Три мешка сорной пшеницы - Тендряков Владимир Федорович 4 стр.


Бескровно чистое, подбитое аккуратной бородкой лицо старика председателя не выражало ни волнения, ни удивлении, только внимание. Он покачал головой:

— Смертью целишься добро добыть, Романыч.

— Своей смертью, не чужой.

— А ежели вдруг твоей–то одной для добычи недостаточно, как бы тогда других заставлять не потянуло — давай, мол, не жалей, не зря же — добра ради!

Прошла минута, другая, Кистерев лежал, глядел в потолок и молчал. Он так ничего и не ответил.

Молчал и Женька, испытывая в душе странную сумятицу. Ему приятно было спокойствие старика, о которое разбивалась надрывная смятенность больного Кистерева, но согласиться… Нет, Женька всегда считал, что общее для всех счастье можно — иногда должно! — покупать смертью. Не зря же люди славят героев.

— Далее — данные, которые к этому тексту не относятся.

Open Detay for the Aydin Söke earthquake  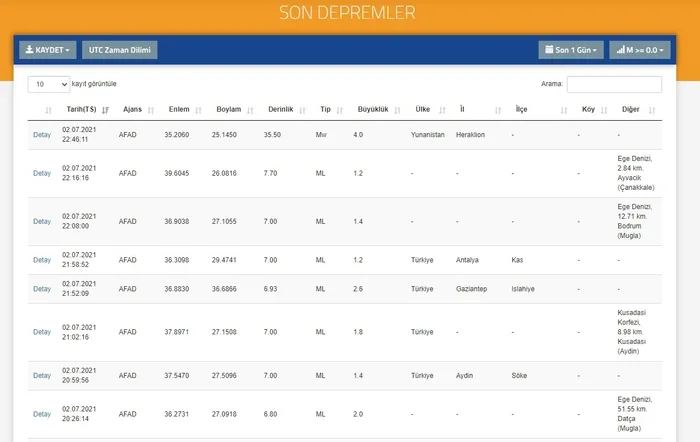pos(42,375)
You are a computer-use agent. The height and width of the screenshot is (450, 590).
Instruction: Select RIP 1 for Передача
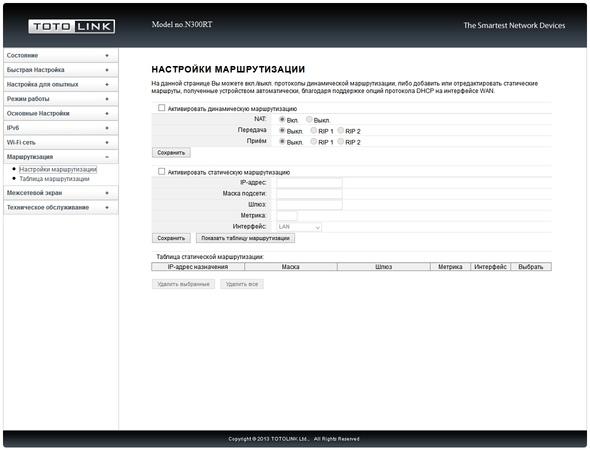[313, 130]
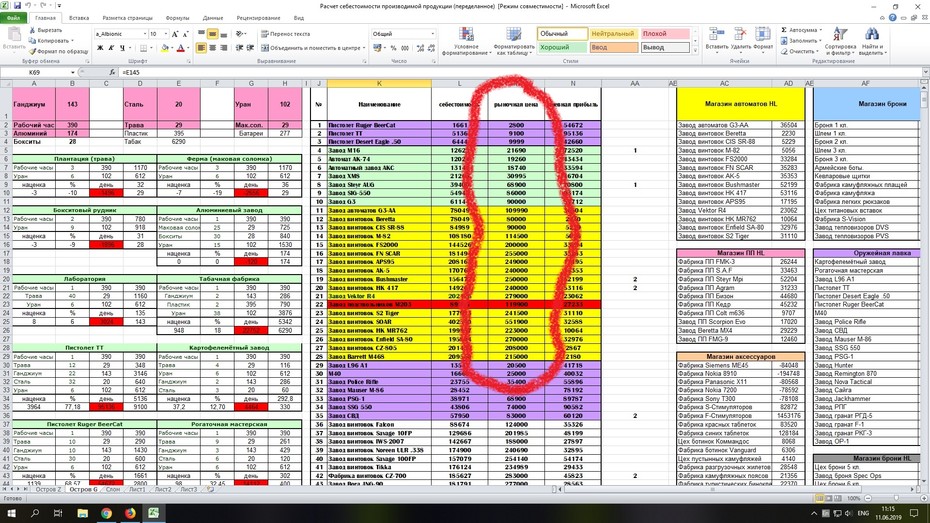Click the AutoSum sigma icon
Image resolution: width=930 pixels, height=523 pixels.
pos(784,30)
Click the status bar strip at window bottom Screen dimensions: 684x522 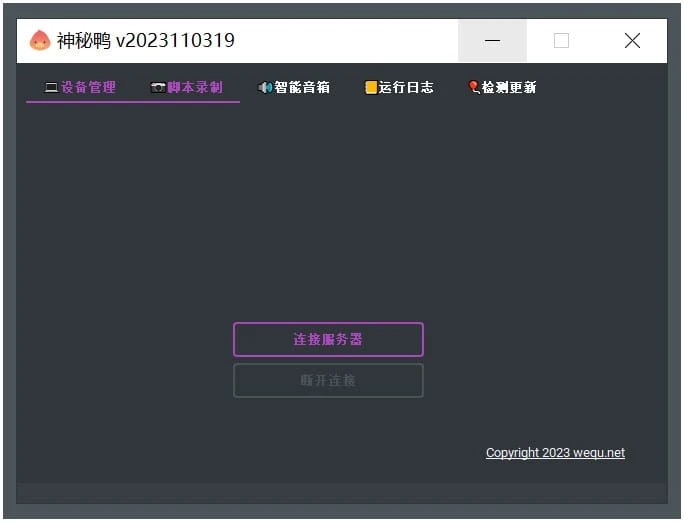coord(341,492)
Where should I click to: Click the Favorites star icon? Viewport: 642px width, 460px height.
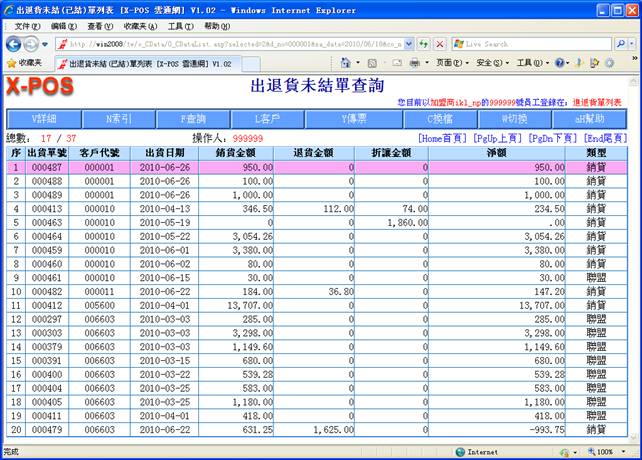point(12,63)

Он зашел проститься к Божеумову.

Тот встал, одернул гимнастерку, прошагал на тонких, деревянно ломающихся ногах к дверям, поплотнее прикрыл их, повернулся фасадом — брит, строг, пасмурен.

— Ты что-то, Тулупов, к Кистереву зачастил — и ночью, и днем.

— Не положено?

— Помнить должен — служишь не Кистереву, а бригаде.

— А я-то думал, служу трудовому народу.

— Через нас, Тулупов, через нас — трудовому. А так как в бригаде уполномоченных я как–никак постарше тебя считаюсь, то и вся служба твоя народу только через меня идет. Ясно?

— Не совсем.

— А именно?

— Не ясно, зачем ты мне все это говоришь?

— Вынужден говорить, Тулупов, вынужден. Кистерев твой любезный, — сам слышал, — мутит против нас водичку. А тут все под ним ходят, да и в районе его оглаживают. Сам Бахтьяров готов локотком прикрыть. Так что слепому видно — личность крайне опасная!

— Может, придушить, пока он болен?

— Не иронизируй, Тулупов! Ты — представитель от самой области, поэтому всякие там шуточки напрочь забудь. Едешь сейчас в колхоз, гляди там в оба, чтоб на кривой по объехали. Чуть что — сигналь. И мне! Только мне! Я — Чалкину. Никаких других инстанций для нас здесь не существует.

— Наставляешь, словно мы во вражеском лагере.

Божеумов долгим взглядом проплыл по лицу Женьки.

— Возможно, — сказал он. — Очень даже возможно. Не в гости нас посылали.

6

Председатель «Красной нивы» Адриан Фомич подогнал уже подводу к самому крыльцу, сидел, свесив сапоги с грядки.

— Случилось что? — спросил он, вглядываясь в лицо Женьки.

— Нет, ничего, — ответил Женька.

— Садись–ка… вот так. Шинелку–то подбери, а то о колесо запачкается… Н–но, родимушка, трогай!

Лошадь потянула телегу к грязной дороге.

Выехали за село, в поля, окруженные тяжелой, мутной просинью. Влажный воздух густ и недвижен, ни намека на ветерок — не вздрогнет былинка на обочине, не колыхнется волглый лист на искалеченном колесами кусте. Все замерло и подчиняется одной только силе — гнетущей вниз силе земного притяжения. Чавкают в тишине по грязи копыта да стучит, скрипит, постанывает расхлябанная телега. Недавно сыпал скупой дождь, перестал на минуту, но снова копится, снова будет жидко сеять.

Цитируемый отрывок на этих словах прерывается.